Excerpted text:

.....

# Had my 20 week scan today



## sherrie123

Went for my 20 week scan today, everything is great with baby and I'm so grateful for that but I can't help but be overshadowed by this disappointment :cry: I have 2 boys already and had my heart set on a girl as this is our last baby. Always dreamt of having a little girl to have that close mother daughter bond with and do all the wee girly things, I feel like my lifelong dream has been ripped away from me. 

Everyone told me they thought it was a girl, all old wives tales...ring test, baking soda, Chinese gender calendar all told me girl. I feel like a horrible mum for feeling the way I do but I can't help it and can't talk to anyone about it either :cry::cry: all day I've been telling everyone I'm so excited and happy, smiling away but now OH has went out all I can do is sit and cry. Why can't I just be happy that I have a perfectly healthy baby boy


----------



## kaths101

I'm in the same situation, I found out a few weeks ago I'm having my 3rd boy.

.....

Data provided:
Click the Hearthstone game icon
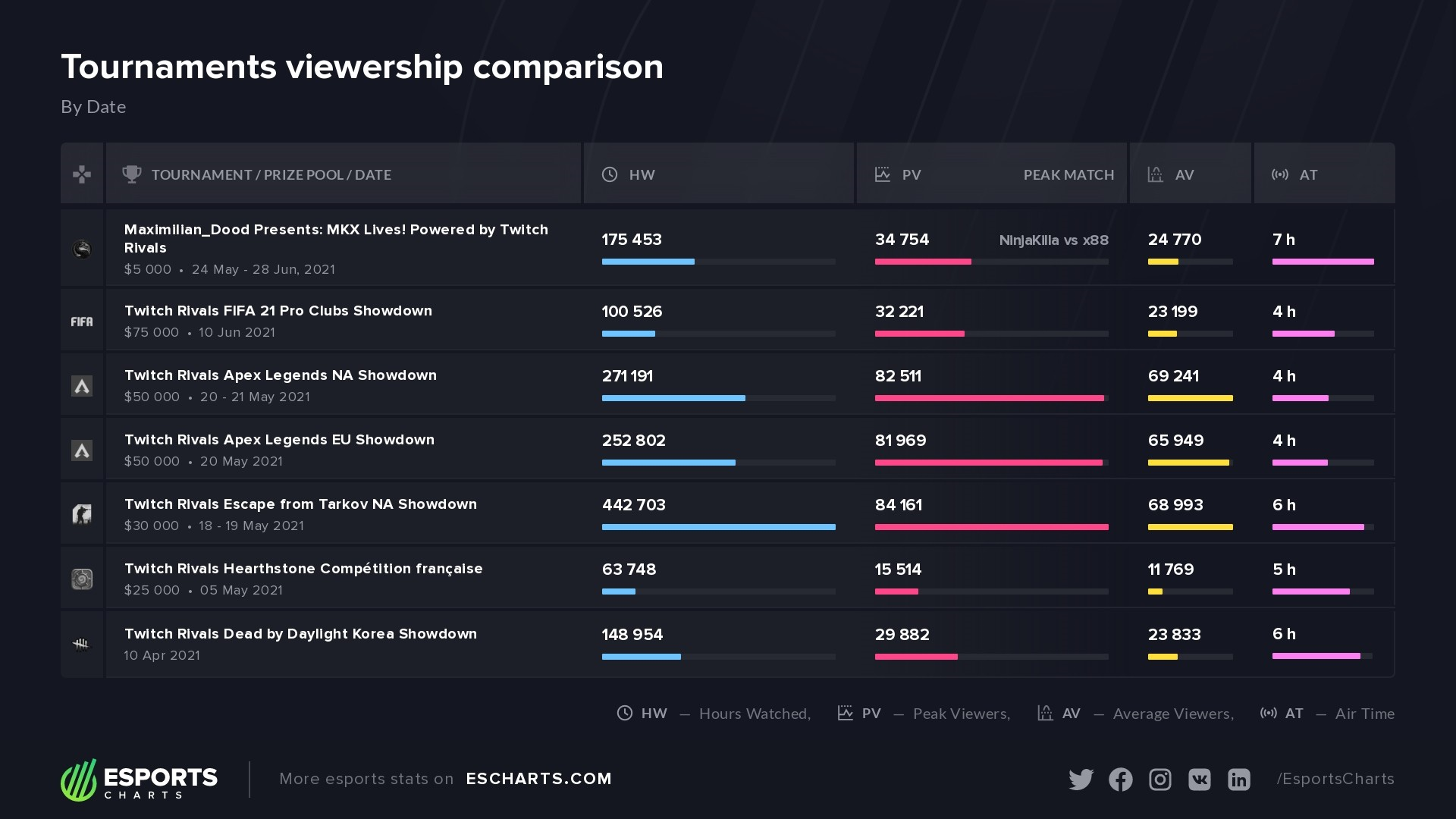The width and height of the screenshot is (1456, 819). [x=82, y=579]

.....

To-do list:
a: In the forum thread about the 20 week scan, how many boys does sherrie123 already have?
b: Could you carry on the forum thread about the 20 week scan after its last sentence?

Answers to the tasks:
a: Two.

b:
I'm trying to think of the positives ..there are lots. Same toys, same interests etc etc.

And I really thought today, the one thing I will miss out on is pretty dresses etc but these days you hardly see girls in them..and who's to say a girl will be close to you etc. 

Chin up, if you want to message me you are welcome to. How old are your other boys?


----------



## sherrie123

I'd keep a wee girl as girly as I could while she was young and old enough to decide for herself lol my other boys are nearly 3 and 15 months, how old are yours?


----------



## kaths101

Mine are 3 and 22 months. They are all close in age and will hopefully be the best of friends! Do you watch britains got talent? A few weeks ago there were 3 boys with their dad singing, I thought it was great and how I can see my boys in 20 years time (hopefully). Haha

I'm not having anymore either..I wouldn't keep trying for a girl. 3 is our limit and knowing us we would just end up with about 12 boys :haha:
Number 3 was a surprise baby and I was thinking it might be a girly that was meant to be but no! I'm ok with it, actually felt better than I thought when I found out.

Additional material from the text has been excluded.